### [INSTRUCTIONS FOR THE TASK]
Please begin with the line containing "Task: Open the Start Date dropdown" and reproduce each line exactly until the records below end, without any pictures.

### [GIVEN DATA]
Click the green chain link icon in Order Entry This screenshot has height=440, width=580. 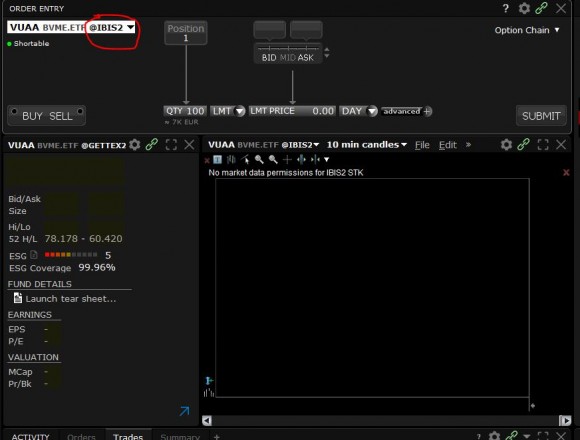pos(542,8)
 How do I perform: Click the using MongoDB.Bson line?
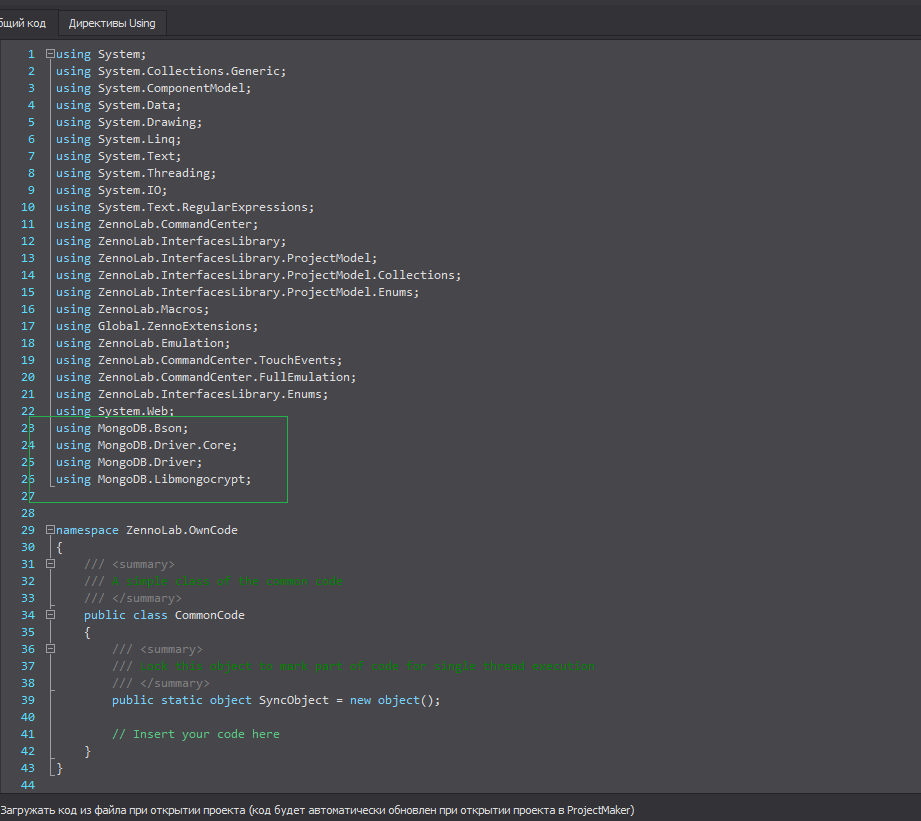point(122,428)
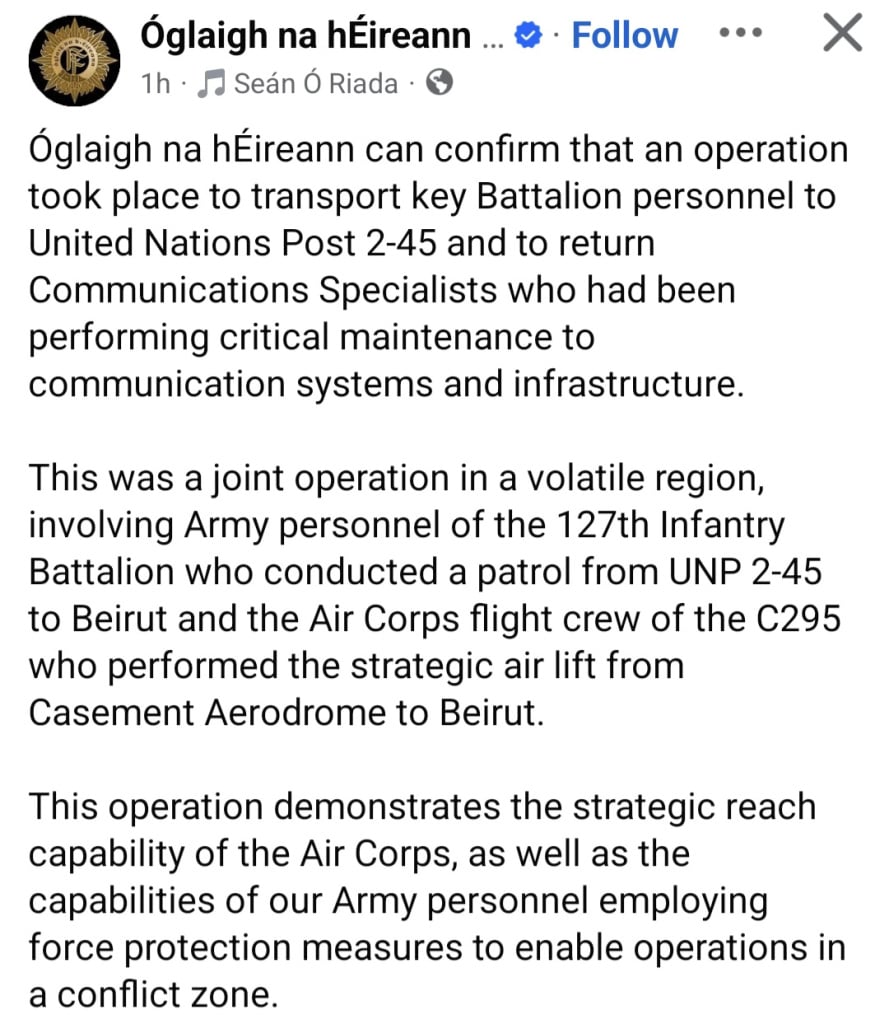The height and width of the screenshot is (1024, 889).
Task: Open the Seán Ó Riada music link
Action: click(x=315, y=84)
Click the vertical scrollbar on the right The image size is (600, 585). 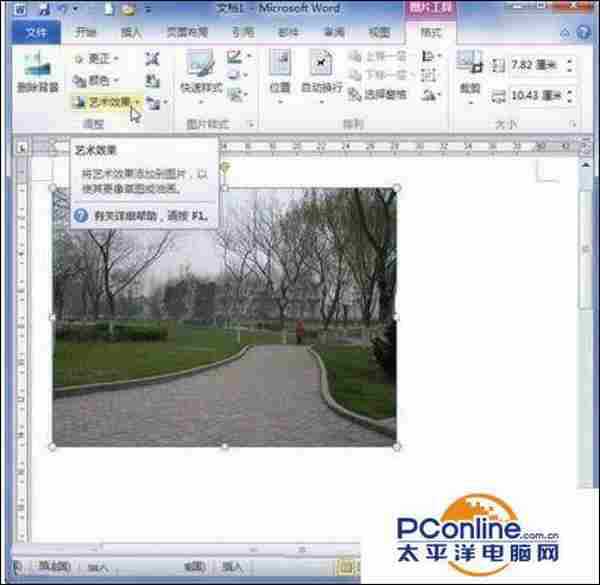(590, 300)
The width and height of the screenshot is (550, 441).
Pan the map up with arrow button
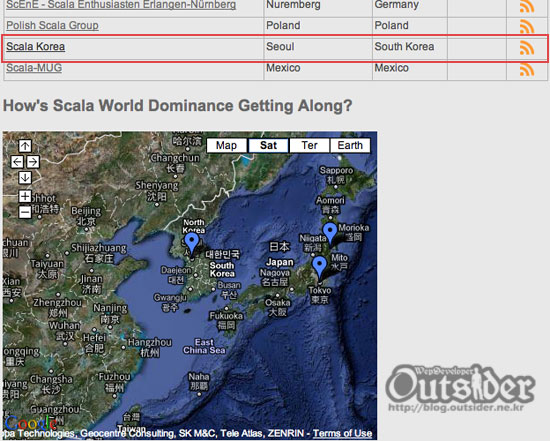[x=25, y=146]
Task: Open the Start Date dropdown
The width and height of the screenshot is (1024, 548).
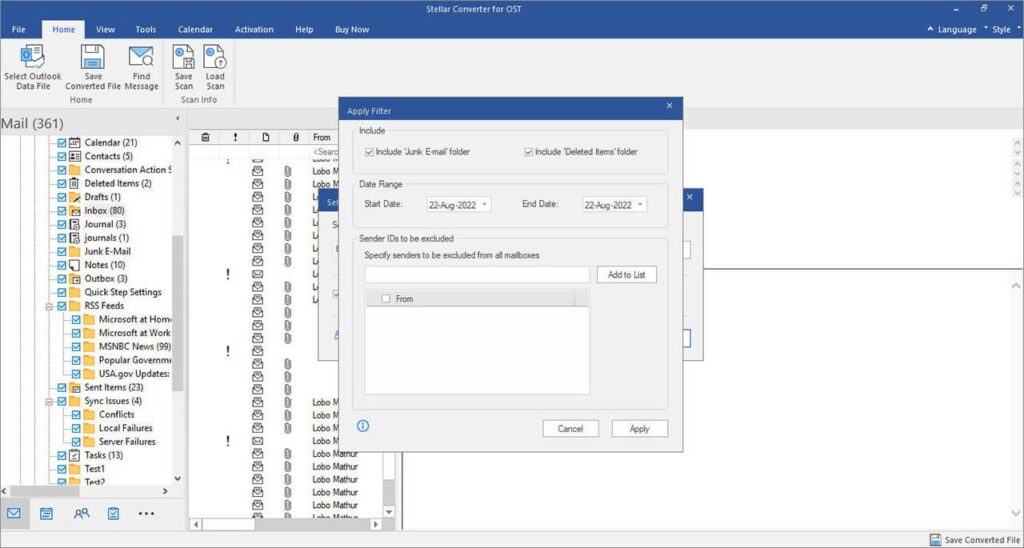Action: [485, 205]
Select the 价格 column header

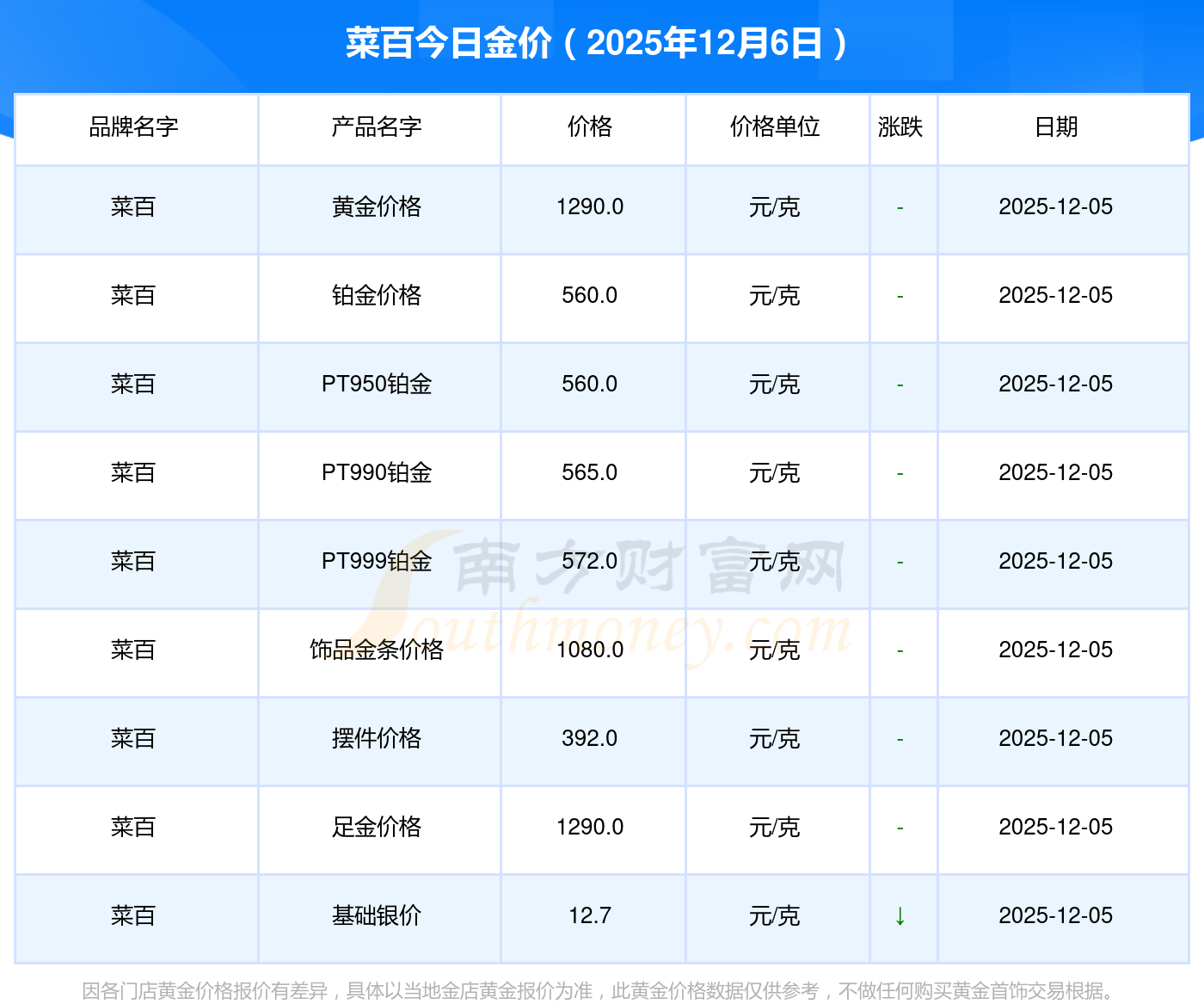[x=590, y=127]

### [SOLUTION TO THE EXERCISE]
Task: Open the Start Date dropdown
The width and height of the screenshot is (1024, 548).
Action: [485, 205]
Select the 价格 column header

[x=590, y=127]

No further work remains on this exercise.